---
id: "concept-harness-model-coevolution"
type: "concept"
source_timestamps: ["§ The Coupling of Model Training and Harness Design"]
tags: ["model-training", "evolution"]
related: ["claim-harness-overfitting", "contrarian-harness-optimization", "entity-claude-code", "entity-codex-5-3"]
definition: "The feedback loop where models are post-trained within specific harnesses, improving native capabilities but risking overfitting to specific tool logic."
---
# Coupling of Model Training and Harness Design

## The Feedback Cycle

Modern agent products like [[entity-claude-code|Claude Code]] and the [[entity-codex-5-3|Codex]] family are **post-trained with specific models and harnesses in the loop**. This creates a feedback cycle:

1. Useful harness primitives (filesystem ops, bash execution, planning) are discovered.
2. They are added to the harness ([[concept-agent-harness]]).
3. They are then used to train the **next generation of models** to be natively good at those actions.
4. The next harness iteration builds on those native capabilities, and so on.

## The Cost

While this makes models more capable **within their native harness**, it can lead to **overfitting and a loss of generalization** when the model is moved to a different harness — see [[claim-harness-overfitting]].

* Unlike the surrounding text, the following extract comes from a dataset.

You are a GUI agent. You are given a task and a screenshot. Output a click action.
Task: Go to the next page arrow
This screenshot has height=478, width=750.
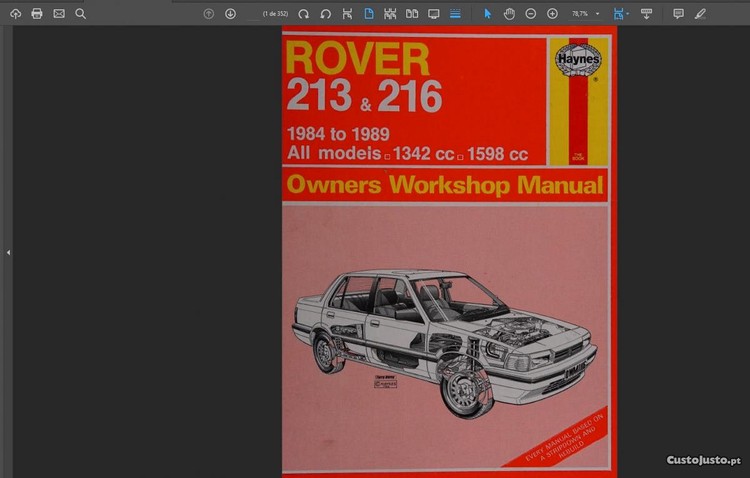pos(230,14)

The contrarian observation [[contrarian-harness-optimization]] shows the operational consequence: the native harness is not always the optimal harness, as evidenced by [[entity-opus-4-6|Opus 4.6]] performance differences on [[entity-terminal-bench-2-0|Terminal Bench 2.0]].

## Practical Implication

When you swap harnesses, expect performance to shift. When you train models for a specific harness, you are also implicitly training out flexibility — a real trade-off between specialization and portability.